I genitori non sposati, nei confronti dei figli naturali riconosciuti, assumono tutti i doveri e tutti i diritti previsti dalla legge nei confronti dei figli legittimi, ossia nati in costanza di matrimonio (art. 261 codice civile). Pertanto, entrambi i genitori hanno l’obbligo di mantenere, istruire ed educare i figli naturali, tenendo conto delle capacità, dell’inclinazione naturale e delle aspirazioni dei figli (art. 147 codice civile).
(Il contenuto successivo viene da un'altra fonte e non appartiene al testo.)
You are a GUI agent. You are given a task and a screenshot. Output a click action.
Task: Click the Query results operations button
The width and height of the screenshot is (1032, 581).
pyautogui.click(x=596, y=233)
Nel caso di cessazione del rapporto di convivenza, in mancanza di accordo tra i genitori sulla misura e sul modo con cui ciascuno deve contribuire al mantenimento del figlio, la domanda giudiziale di un genitore naturale volta alla condanna dell’altro alla corresponsione di un assegno di mantenimento per il figlio deve essere proposta davanti al Tribunale Ordinario, competente a decidere ove si tratti solo di provvedimenti su questioni economiche, mentre ove la domanda abbia ad oggetto anche l’istanza di affidamento è competente a decidere il Tribunale per i minorenni, come precisato dalla Corte Costituzionale con ordinanza n.8362/07 e con sentenza n.82/2010.